A 10-centimetre-wide sponge could be around 400 years 0ld, says team member Amos Winter at Indiana State University. “These sponges are extremely slow-growing.”

The sponges were collected off the coast of Puerto Rico by divers at depths of between 33 and 91 metres. The original aim was to look at past ocean pH, but the team also measured the ratio of strontium to calcium, which varies according to the water temperature at the time the calcium carbonate formed.

What the researchers realised is that there was a close correlation between the temperatures as “recorded” by the sponges and the average global surface temperature measured by instruments, especially after 1960 when measurements became more reliable.

“It’s sort of an accidental discovery, but the connection is very robust,” says McCulloch. “They’re changing proportionately to the global average. The main differences occur when the instrumental records are at their poorest.”

The team has therefore calculated what the pre-industrial global average temperature was going back to 1700, based on the assumption that the sponges accurately reflect this.

The researchers think the IPCC should take their work into account when it comes to assessing whether the 1.5°C limit has been passed. “The bottom line is yes, it should be taken seriously by the IPCC,” says McCulloch.
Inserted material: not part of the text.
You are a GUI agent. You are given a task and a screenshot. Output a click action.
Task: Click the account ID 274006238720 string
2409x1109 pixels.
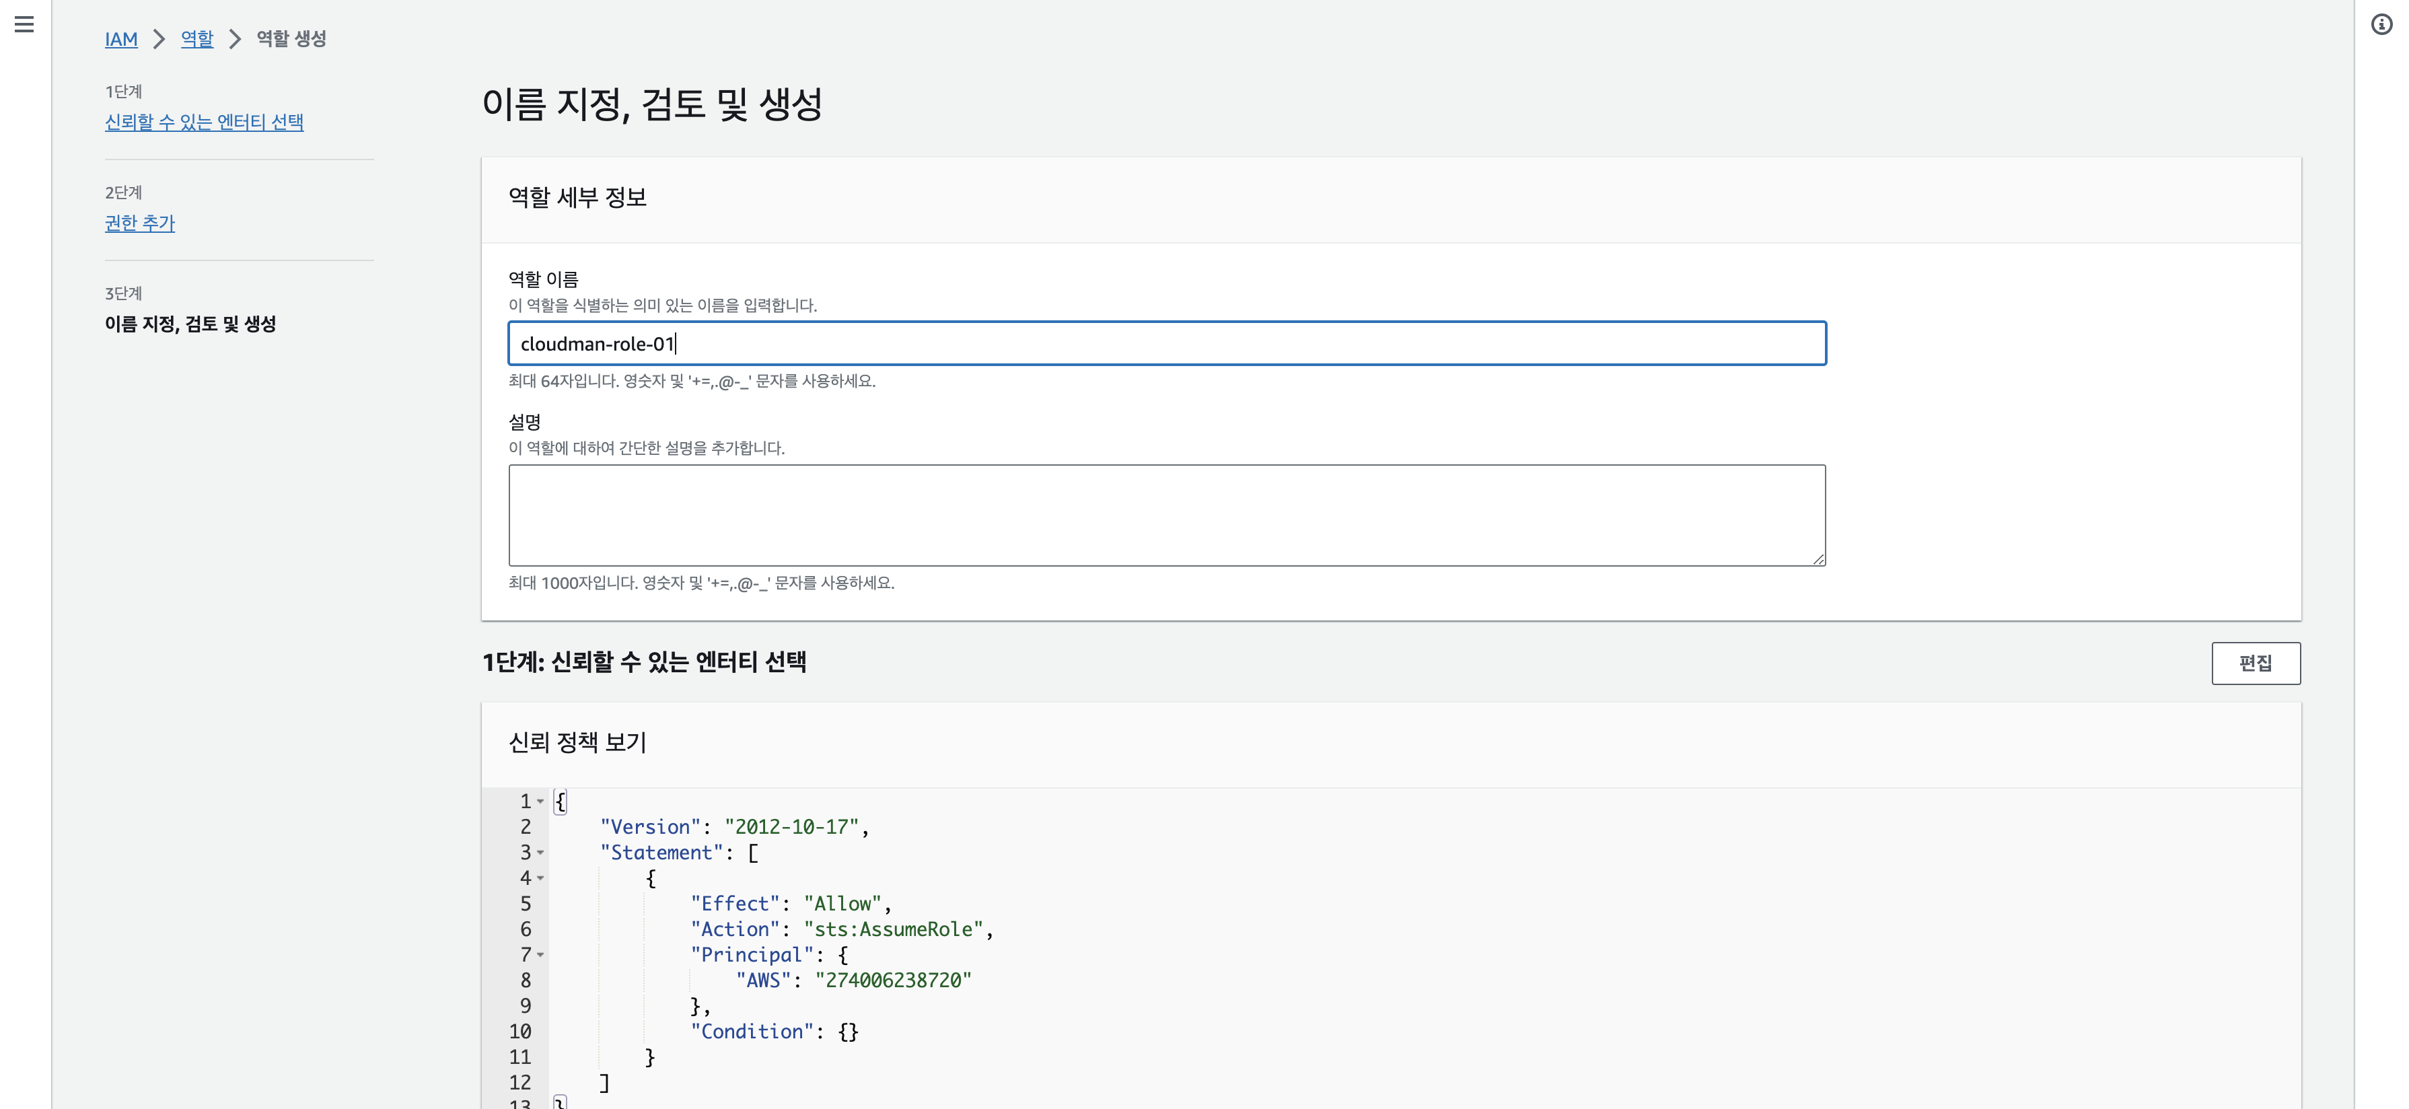(x=893, y=980)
He also thinks that climate modellers need to take the findings into account. If carbon dioxide emissions so far have caused more warming than thought, the impact of further emissions may be being underestimated, he says.

But other climate scientists are far from convinced. “In my view, it begs credulity to claim that the instrumental record is wrong based on paleo-sponges from one region of the world,” says Michael Mann at the University of Pennsylvania. “It doesn’t make any sense to me. That having been said, our own earlier work does support the notion that there was at least an additional 0.2°C of warming before the late 19th century.”
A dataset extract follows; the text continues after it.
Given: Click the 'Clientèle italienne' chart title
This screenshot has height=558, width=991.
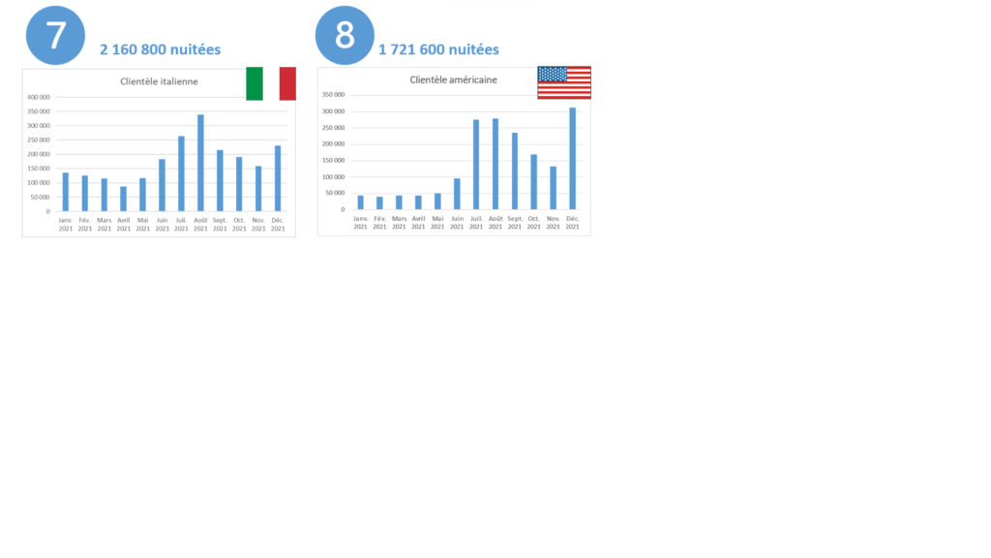Looking at the screenshot, I should click(159, 81).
In fact, human-caused warming may have begun many thousands of years earlier. According to the early Anthropocene hypothesis proposed by William Ruddiman at the University of Virginia, deforestation by the first farmers and the creation of rice paddies generated enough CO2 and methane to stop the planet cooling and entering a new ice age.

Recent studies by other researchers have provided growing evidence to support this hypothesis, though it is still far from being widely accepted.